Both of these reported hate crimes have been committed since the start of this committee's study of Bill C-9. This is what I mean when I say this is an incredibly important issue in my community. I am upset that we are wasting our time on the Liberal-Bloc plan to strip Canadians of their charter rights.
For a party that brags about being the party of the Canadian Charter of Rights and Freedoms, the Liberals clearly have not read the document. The very first fundamental freedom laid out in our charter under section 2(a) is freedom of conscience and religion, followed by freedom of thought, belief, opinion and expression in section 2(b). Those fundamental rights are what Mr. Brock seeks to further enshrine through his subamendment.

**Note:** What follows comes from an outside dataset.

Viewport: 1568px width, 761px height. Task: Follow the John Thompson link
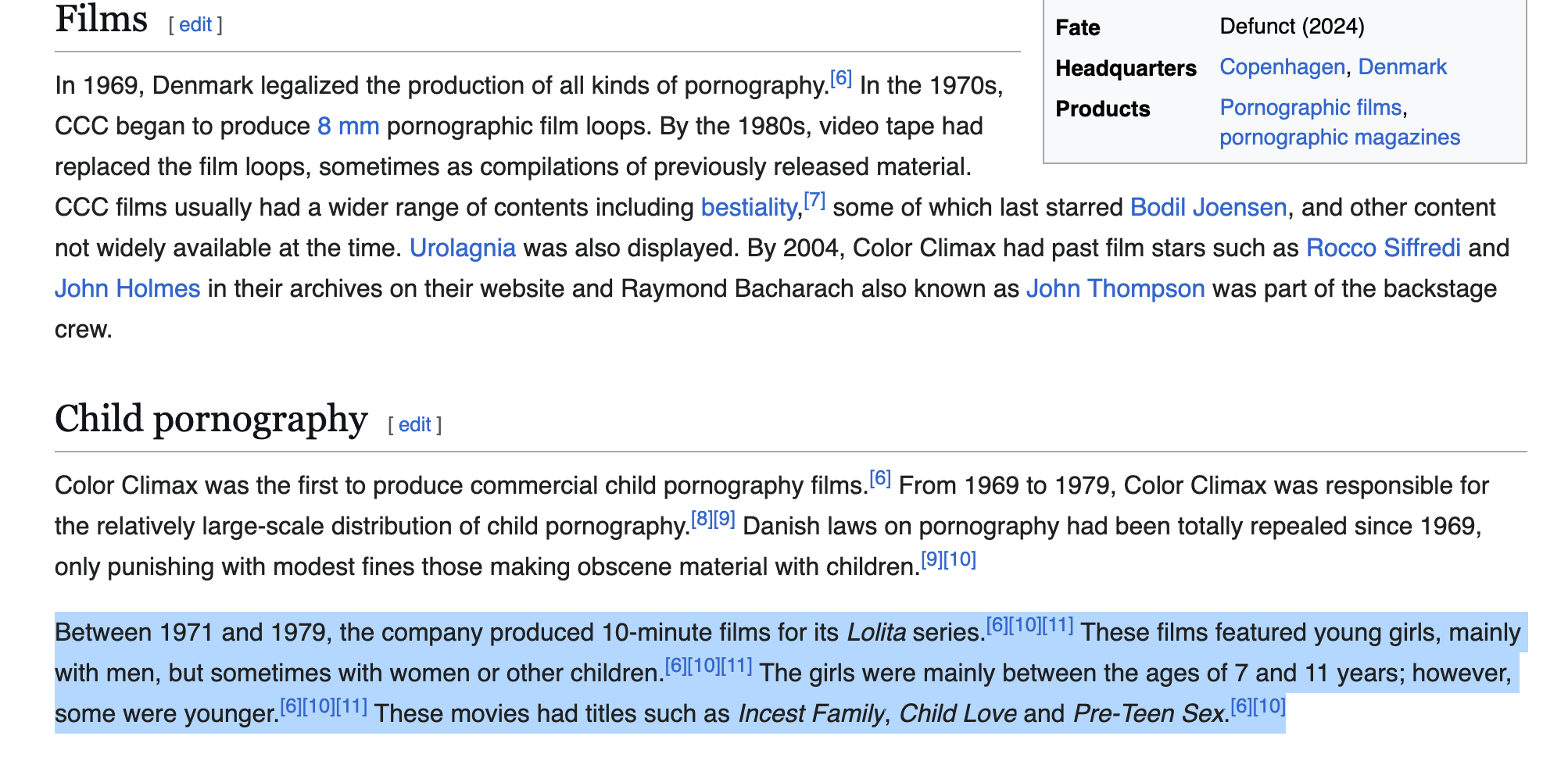click(x=1115, y=288)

Paragraphs 319(3)(b) and 319(3.1)(b) of the Criminal Code exist to protect those fundamental freedoms in the charter. This committee heard just that from Derek Ross of the Christian Legal Fellowship on October 30. When questioned by the Bloc about repealing those two paragraphs, Mr. Ross stated that they “have been pivotal in demonstrating to the courts that the legislation does strike the right balance and doesn't intrude too far on citizens' rights to freedom of opinion and expression.” He went on to add that “If [the good-faith] defence, or the other defences for truth, as examples, were removed, we would be concerned that could undermine the constitutionality of this regime and the careful balance that has been struck.”

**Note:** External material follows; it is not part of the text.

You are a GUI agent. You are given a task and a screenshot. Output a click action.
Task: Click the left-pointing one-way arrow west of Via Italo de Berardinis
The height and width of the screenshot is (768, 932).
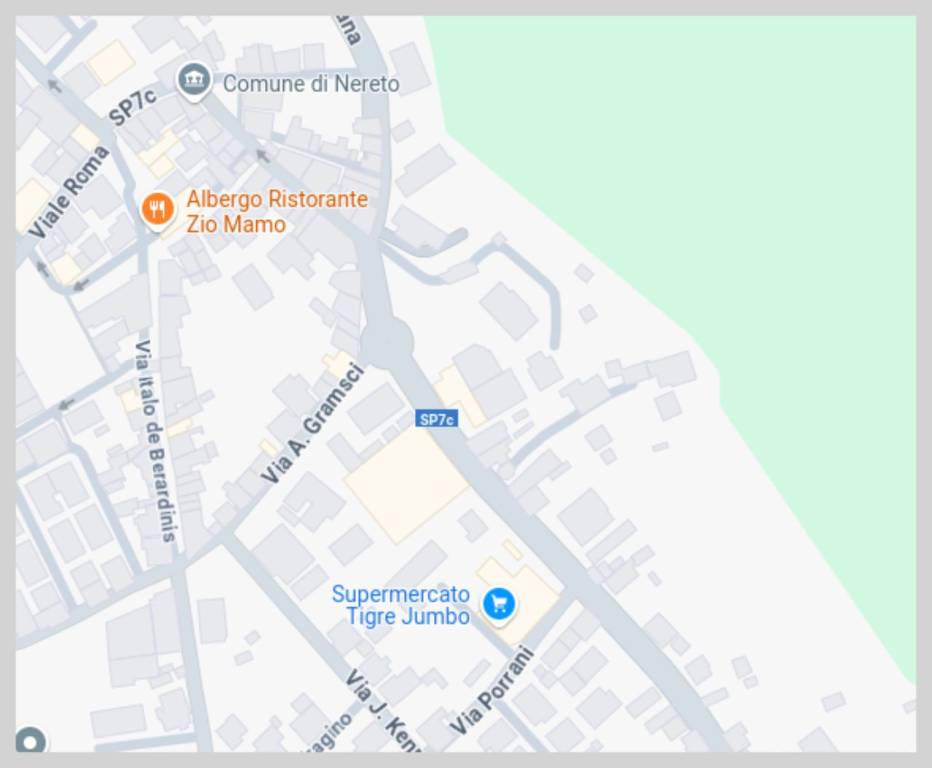click(x=66, y=405)
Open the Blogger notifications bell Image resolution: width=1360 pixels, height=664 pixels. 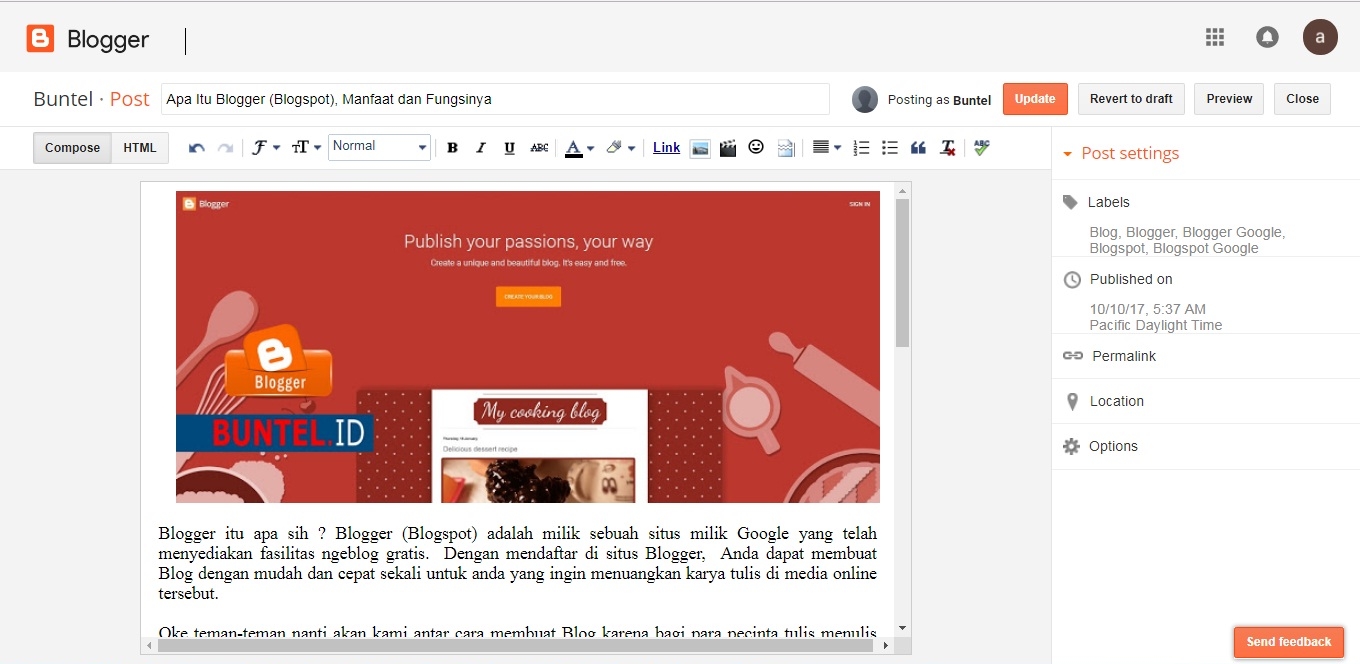pos(1267,36)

To back up their intent to undermine Canadians' constitutional rights, the Liberals and Bloc rely on extreme or made-up scenarios about how the good-faith defence could be abused. The only issue with that argument is that there is no evidence to back it up.
In the 2023 case in Quebec that the Bloc cites, there were never charges brought, and even if there were, advocation for the genocide of Jews is most certainly not good faith. Our courts have been consistently interpreting paragraphs 319(3)(b) and (3.1)(b) very narrowly. Mr. Ross spoke to that effect, stating that the example the Bloc often cites would be “a misuse of both the defence and, frankly, of religion.” Our courts are aware of that fact as well.
The committee heard from the Canadian Constitution Foundation on November 6 that these sections have never been successfully invoked, and that their existence is “central to the court’s conclusion that the law is constitutional as it is.” As Mr. Ross told us, “The courts have been very clear that this defence cannot be used to cloak hateful expression with impunity—the language they use is “as a Trojan Horse to carry the intended message of hate”.
Removing provisions of the Criminal Code that are central to our courts' interpretation of our laws and Constitution would be, to use another metaphor from Greek mythology, like opening Pandora's box. We have no idea what kinds of horrors could be released on our communities if the Liberal-Bloc proposal is passed.
Our system of good-faith protection is working. We heard that from witness after witness during this study. What we also heard from witnesses during this study is that after 10 years of Liberal soft-on-crime policies, there are many things in our criminal justice system that are not working and need to be fixed. We could talk about bail reform. We on this side of the committee have tried numerous times to get started on our study of Bill C-14.